WRITTEN TASKS >>
a. In the issue thread on read/write multi support, translate this sentence into Spanish: "Yes, curl multi handles allow multiple transfers from a single thread."
b. According to the issue thread on read/write multi support, what does the VOL currently do when more than one dataset is provided?
c. Decide whether each statement agrees with the issue thread on read/write multi support. Answer yes or no for each, and quote the words from the thread that settle it.
(i) The DAOS VOL is cited as showing that VOLs can implement asynchronous operations.
(ii) The current plan is to use a thread pool to run the individual reads and writes.
(iii) The functionality was implemented in #39.

PASSAGE SHOWN >>
————
HDFGroup / vol-rest

HDF5 REST VOL Connector
Other
5 stars 8 forks source link

Support for H5D_ReadMulti/WriteMulti #38

Closed jreadey closed 11 months ago

jreadey commented 1 year ago

Create a design plan for implementing this functionality in the rest vol. Things to check:

mattjala commented 1 year ago

Does the VOL interface support this?

Yes, read/write multi requests from the HDF5 API have all their information passed down to the VOL in a way that enables it to perform the multi operations. Right now, the VOL just fails with an "unsupported" message if more than one dataset is provided.

Are there synchronization locks that would force the call to be as slow as a set of serial requests?

The DAOS (Distributed Asynchronous Object Storage) VOL exists and works fine, so it is at least possible for VOLs to implement asynch operations, despite any locks that might exist in the HDF5 library.

Can curl be invoked multiple times from one process?

Yes, curl multi handles allow multiple transfers from a single thread.

What is the the parallelization strategy? Thread pool, async curl requests, etc.

Since the main bottleneck for performance with the REST VOL is almost always going to be waiting for requests to the server, having the requests be performed asynchronously with CURL should sufficient for a pretty major speed increase.

The current plan is to set up a curl multi handle upon the invocation of a read_multi/write_multi request, give it the information about the individual read/write requests to each dataset, start performing all the requests, and wait for them all to finish before proceeding.

mattjala commented 11 months ago

Implemented in #39
————
DATASET RECORDS >>
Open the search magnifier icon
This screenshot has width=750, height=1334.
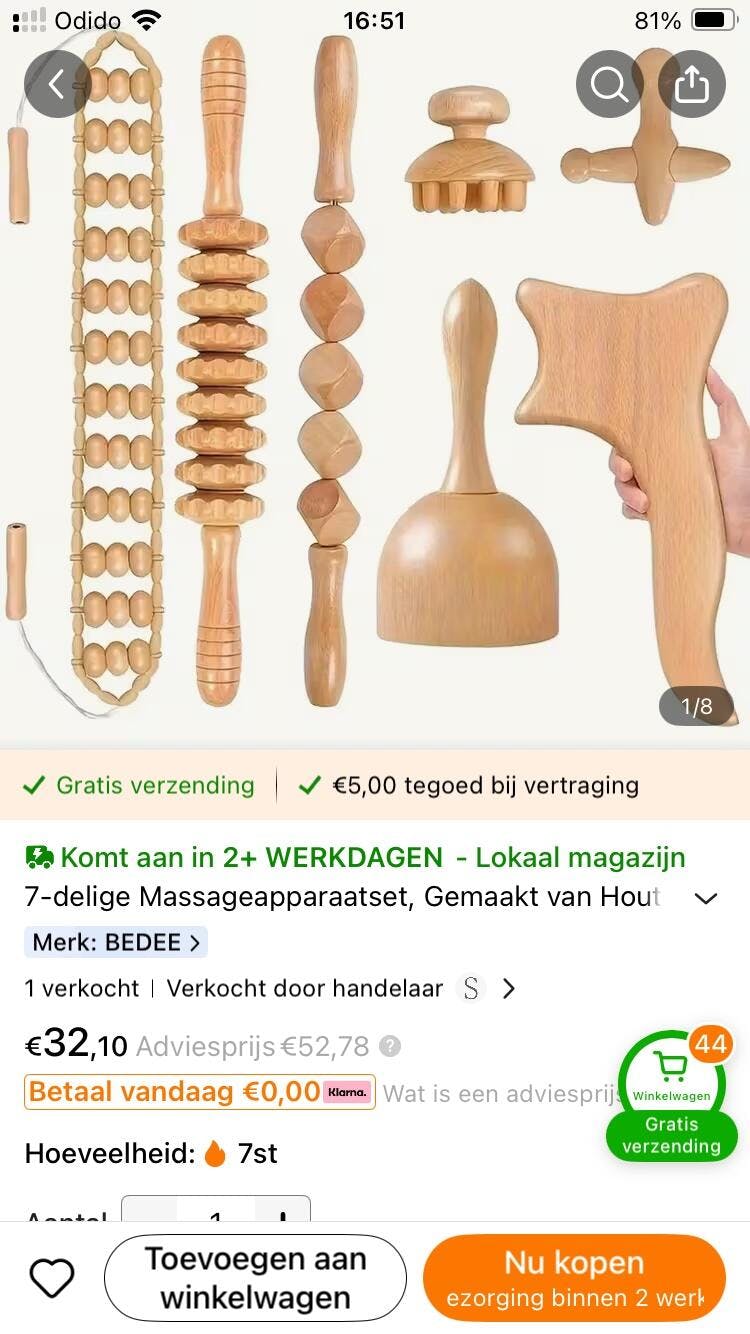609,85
————
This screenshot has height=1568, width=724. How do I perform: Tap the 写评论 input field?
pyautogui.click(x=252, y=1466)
————
SOLUTIONS TO THE EXERCISE >>
a. Sí, los multi handles de curl permiten múltiples transferencias desde un solo hilo.

b. It fails with an "unsupported" message.

c.
(i) Yes: "The DAOS (Distributed Asynchronous Object Storage) VOL exists and works fine, so it is at least possible for VOLs to implement asynch operations"
(ii) No: "The current plan is to set up a curl multi handle upon the invocation of a read_multi/write_multi request"
(iii) Yes: "Implemented in #39"